Between September 11, 2018, and October 31, 2018, Kuranz billed 3.6 hours for preparing a scheduling order. Kuranz Decl. Ex. 1. This is excessive and the Court reduces Kuranz's hours by 2.6.
Concerning the work performed by Arnett, Plaintiffs seek to recover for 262 hours, most of which was spent reviewing the timecards and emails for Plaintiffs to identify "gap times" in their schedules and to calculate unpaid overtime. Kuranz Decl. Many of Arnett's billing entries are for large blocks of time, often between 7 and 8 hours, billed to tasks like "Preparing Hemming Wage Calculation spreadsheet" and "Prepare Hemming Gap & Lunch Accountability Sheet." Kuranz Decl. Ex. 2. Kuranz affirms that the result of Arnett's work would have been used as an exhibit at trial or in support of a dispositive motion. Upon review, the Court is convinced that 262 hours is an excessive amount of time for two interrelated and relatively straightforward wage disputes. See Kardell v. Lane Cnty., Case No. 6:13-cv-736-MC, 2019 WL 3337901, at *5-7 (D. Or. July 25, 2019) (reducing excessive hours claimed in a "garden variety employment discrimination case" in which the issues "were neither complex, nor novel."). The Court therefore reduces Arnett's hours by 25% or 65.5 hours.
Defendants' objections are otherwise overruled.

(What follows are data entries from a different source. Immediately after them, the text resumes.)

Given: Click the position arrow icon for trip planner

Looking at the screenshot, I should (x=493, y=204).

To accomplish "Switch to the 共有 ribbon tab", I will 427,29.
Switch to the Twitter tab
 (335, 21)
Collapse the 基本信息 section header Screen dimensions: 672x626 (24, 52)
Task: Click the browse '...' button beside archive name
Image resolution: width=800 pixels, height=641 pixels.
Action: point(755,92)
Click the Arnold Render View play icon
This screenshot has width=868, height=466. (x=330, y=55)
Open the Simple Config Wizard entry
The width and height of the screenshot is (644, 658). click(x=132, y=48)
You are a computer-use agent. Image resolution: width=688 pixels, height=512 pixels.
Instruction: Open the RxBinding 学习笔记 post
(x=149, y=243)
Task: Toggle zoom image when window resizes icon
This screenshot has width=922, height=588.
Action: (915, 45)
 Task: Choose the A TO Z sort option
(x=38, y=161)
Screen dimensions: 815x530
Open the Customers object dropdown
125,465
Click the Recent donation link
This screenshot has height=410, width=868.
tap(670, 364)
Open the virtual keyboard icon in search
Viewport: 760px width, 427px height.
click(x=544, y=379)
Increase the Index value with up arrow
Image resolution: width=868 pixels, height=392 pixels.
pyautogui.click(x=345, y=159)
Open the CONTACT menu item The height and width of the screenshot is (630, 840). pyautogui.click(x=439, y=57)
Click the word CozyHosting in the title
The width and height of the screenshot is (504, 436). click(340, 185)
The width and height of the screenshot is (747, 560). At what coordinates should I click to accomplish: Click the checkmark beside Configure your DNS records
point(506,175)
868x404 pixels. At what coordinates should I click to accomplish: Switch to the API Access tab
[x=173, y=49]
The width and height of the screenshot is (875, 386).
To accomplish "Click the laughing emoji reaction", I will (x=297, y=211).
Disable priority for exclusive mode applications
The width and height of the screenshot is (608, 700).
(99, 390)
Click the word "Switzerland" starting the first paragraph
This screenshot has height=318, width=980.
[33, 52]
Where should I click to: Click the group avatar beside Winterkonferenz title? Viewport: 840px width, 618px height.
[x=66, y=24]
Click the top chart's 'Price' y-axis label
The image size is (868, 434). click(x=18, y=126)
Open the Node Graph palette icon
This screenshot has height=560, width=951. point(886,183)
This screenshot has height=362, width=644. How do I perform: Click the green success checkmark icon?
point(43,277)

In total, the Court reduces Kuranz's hours by 7.8 and Arnett's hours by 65.5 for hours that are duplicative, excessive, or otherwise unnecessary. The Court declines to reduce fees based on lack of success.
Once all the exclusions are made, the Court finds that Kuranz reasonably expended 111.6 hours in these two cases at a reasonable hourly rate of $300, for a total attorney fee award of $33,480. All hours expended by Allen-Sailer have been excluded, as they were spent on unsuccessful and unnecessary motions to compel. Arnett reasonably expended 196.5 hours in these two cases at a reasonable hourly rate of $90, for a total paralegal fee award of $17,685. Toso and Montes reasonably expended 25.1 hours at a reasonable hourly rate of $90, for a total legal assistant/law clerk fee award of $2,259.
Plaintiffs are entitled to a total attorney fee award of $53,424 divided between the two cases.
II. Costs
Plaintiffs seek an award of costs pursuant to 28 U.S.C. § 1920 for filing fees and service costs in the two cases. Defendants do not object to Plaintiffs' costs and the Court finds that the costs are appropriately recoverable. The Court therefore awards Plaintiffs' full costs in the amount of $465 in each case for a total award of $930 in costs.
CONCLUSION
Plaintiffs' Motions for Fees and Costs, ECF No. 39 in Wilson v. Decibels et al., 1:17-cv-1558-MC, and ECF No. 41 in Hemming v. Decibels et al., 1:17-cv-1624-MC, are GRANTED in part and DENIED in part. Plaintiffs are awarded $53,424 in attorney and paralegal fees and costs in the amount of $930 divided equally between the two cases.
It is so ORDERED and DATED this 22nd day of November, 2019.